What makes the site quietly puzzling is not simply its position but its construction: two concentric earthen banks separated by a fosse, the U-shaped ditch typical of bivallate enclosures, enclosing a roughly symmetrical area of about 75 metres across. It looks, at first glance, like a hillfort, the kind of commanding, defended high ground that Iron Age communities chose across Ireland. But the classification does not quite fit.
The enclosure falls well short of the scale associated with Irish hillforts, which typically enclose considerably larger areas. Bivallate defences, meaning two banks with an intervening ditch, are also not a feature commonly found in confirmed Irish hillforts. This was the assessment of Dr Barry Raftery, a leading authority on Irish Iron Age archaeology, whose view is on record in connection with this site. The inner bank stands to about 1.7 metres on its outer face and the outer bank to around 1.6 metres, both respectable dimensions suggesting the enclosure was built and maintained with some care. The entrance faces northwest. The outer fosse survives most clearly along the arc from south-southwest to northeast. The interior rises toward the north, where the ground reaches the actual summit of the hill. A low scarp running roughly west-northwest from the inner bank on the southeast side may be a later, unrelated addition. The whole is now edged by a coniferous plantation that wraps around from west to east, and the interior is scattered with tree boles under sparse scrub.

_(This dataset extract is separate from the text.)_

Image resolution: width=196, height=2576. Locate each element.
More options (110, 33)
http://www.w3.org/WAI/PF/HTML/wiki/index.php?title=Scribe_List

The site sits on a working rural landscape and the plantation pressing against its western and eastern edges gives the enclosure a slightly enclosed, absorbed quality on the ground, in contrast to the openness its builders would have experienced. The banks are clearest on the south-southwest to northeast arc, and standing near the entrance on the northwestern side gives the best sense of the original layout.